*Stored data*:
▼▼▼

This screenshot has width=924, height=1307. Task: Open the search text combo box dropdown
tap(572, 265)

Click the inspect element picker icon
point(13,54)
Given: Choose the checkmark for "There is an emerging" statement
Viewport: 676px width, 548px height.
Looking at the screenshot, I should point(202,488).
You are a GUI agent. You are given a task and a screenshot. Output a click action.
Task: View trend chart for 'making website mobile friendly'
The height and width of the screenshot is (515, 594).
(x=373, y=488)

▲▲▲
▼▼▼

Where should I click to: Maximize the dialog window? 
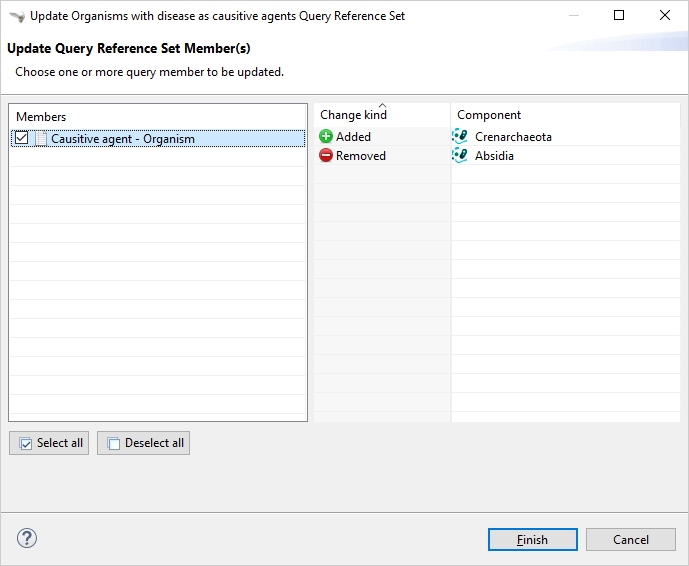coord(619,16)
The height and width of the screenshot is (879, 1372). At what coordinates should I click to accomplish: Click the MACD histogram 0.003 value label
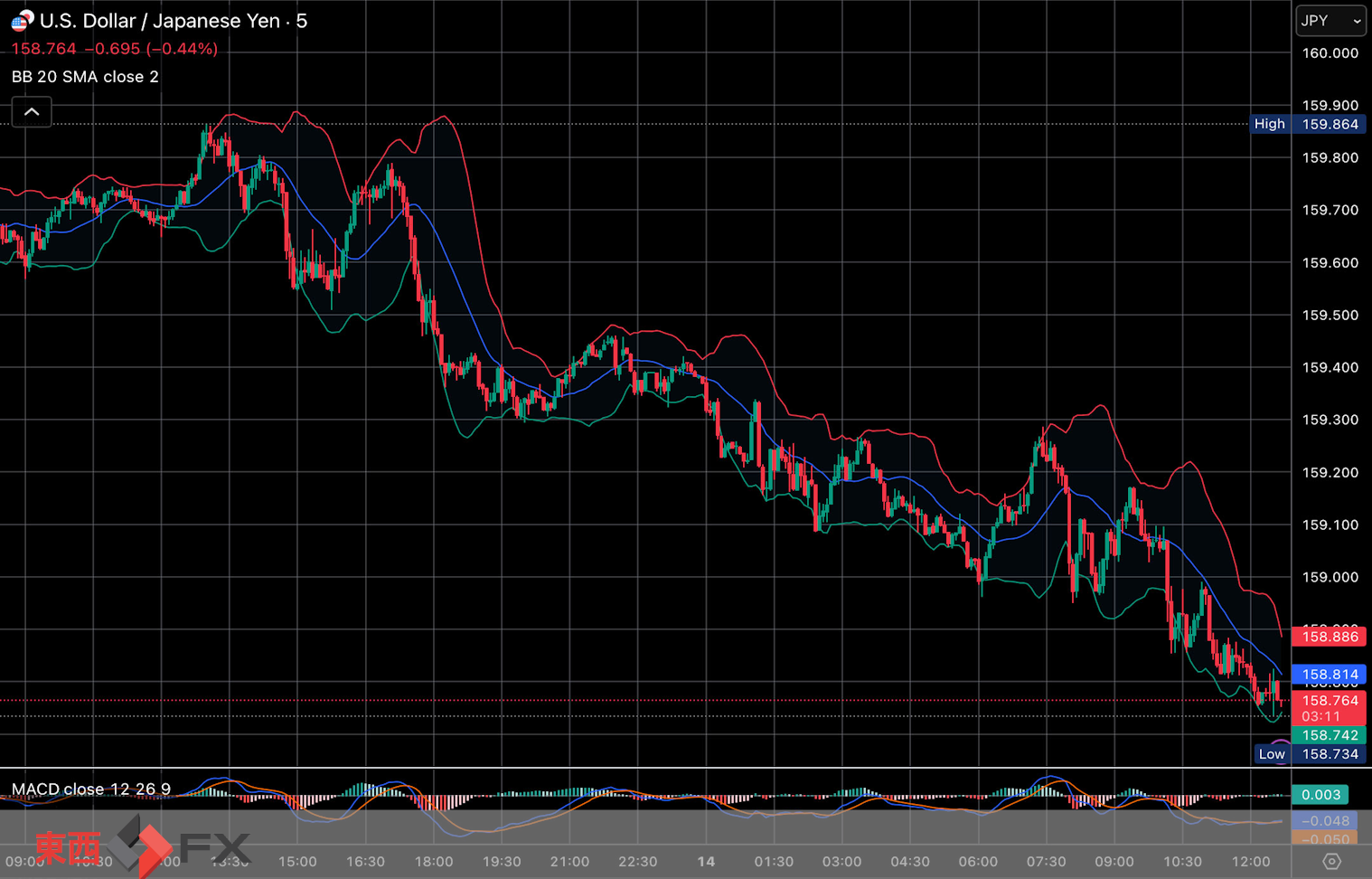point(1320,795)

▲▲▲

*Work order*:
Reproduce the lines of the entries above from the one with "Viewport: 676px width, 548px height." to the one with "Task: View trend", both included, exactly and without any other line.

*Output of the task*:
Viewport: 676px width, 548px height.
Looking at the screenshot, I should point(202,488).
You are a GUI agent. You are given a task and a screenshot. Output a click action.
Task: View trend chart for 'making website mobile friendly'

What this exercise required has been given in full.